Prowl vented a sigh. He didn’t need a tactical report to realise Jazz wasn’t going to let this go. The mech’s stubborn tone told him all he needed to know.

Truthfully, he couldn’t blame his companion. Smokescreen had managed to use the human’s power grid as cover and the tell-tale electric arcs had long since faded from Prowl’s frame, although he had no doubt Ratchet would read them in his system files before the night was through, but Bluestreak’s incident had worried everyone.

“Jazz…. There are circumstances in which even a healthy mech finds it difficult to maintain consciousness.”

“Name one!”

It had been a long day, and even with the arcing gone, Prowl’s systems were still charged well above their norm. Jazz’s firm, almost aggressive nudge against his bumper was the last straw. The embarrassment and irritation in Prowl’s field were washed away in a flood of something far stronger.

Jazz’s engine and Prowl’s roared in synchrony, two sets of cooling fans clicking into action as the excess charge dissipated through two overheated energy fields rather than just one. Jazz rolled back with a startled oath, putting space between them in a hurry.

“Ah… Prowl…?”

For the first time since his arrival, Jazz’s voice was tentative and a little nervous. Whatever answer he’d expected to his challenge, it hadn’t been that. Prowl growled quietly, not about to apologise despite the guilt that permeated his field.

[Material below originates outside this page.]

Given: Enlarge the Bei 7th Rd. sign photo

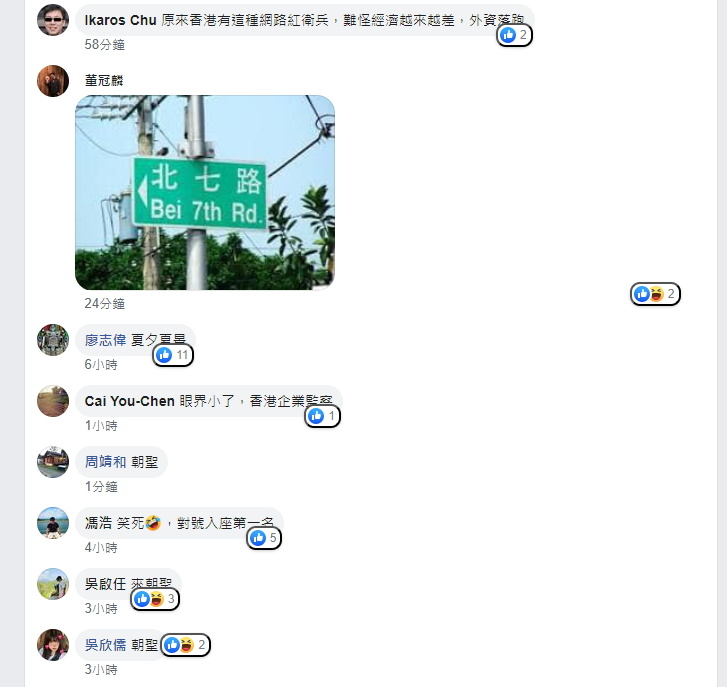Looking at the screenshot, I should click(205, 193).
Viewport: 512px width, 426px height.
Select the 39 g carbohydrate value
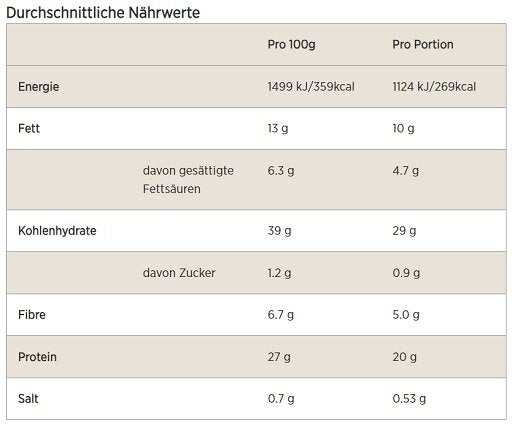click(279, 231)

“Answer me a question, Jazz. Why is it that you, and the twins, Tracks, Mirage - even Wheeljack - why do you all have race-capable alt-modes? What is it that makes speed so attractive to you here, when none of you were racers on Cybertron?”

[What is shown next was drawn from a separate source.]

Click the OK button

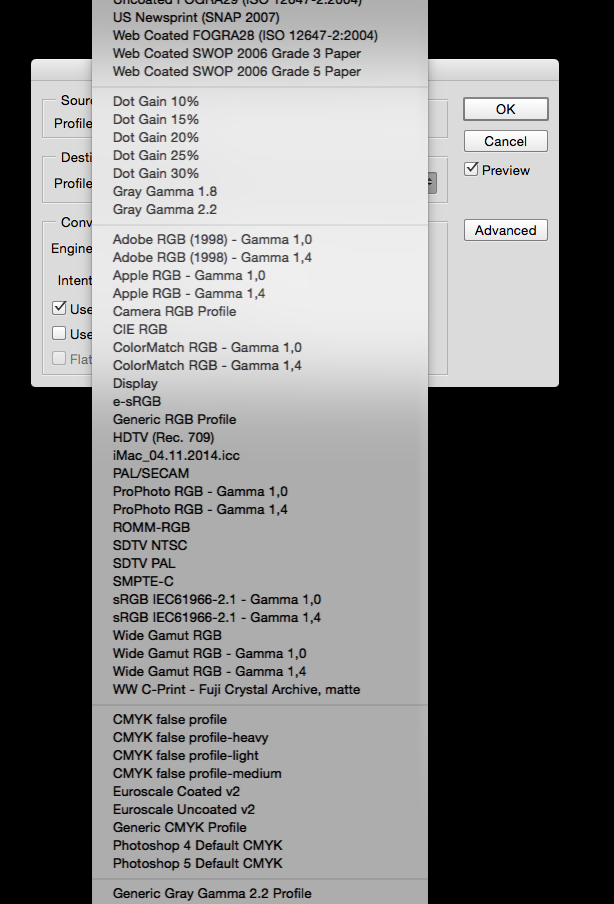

Jazz was still jumpy, his fans yet to settle. Given his quite unexpected brush with Prowl’s overcharged field, the tactician wouldn’t have blamed him for putting the fence back between between them. To his credit though, the saboteur just rocked on his wheels, headlights dimming as he gave the question the serious consideration Prowl asked for.

“Never really thought ‘bout it. It’s just more of a thrill than I remember Cybertron ever bein’.”

“Yes, Jazz.  But why?”  Prowl couldn’t keep the desperation out of his voice, hoping beyond hope that he was right in his guess.

“I guess… Man, this is embarrasin’… Guess it’s the feel of it.  Fighting the wind, feeling it stream over our armour, curlin’ round the panels. Sort of… strokin’ over them. Nothin’ like it back home.”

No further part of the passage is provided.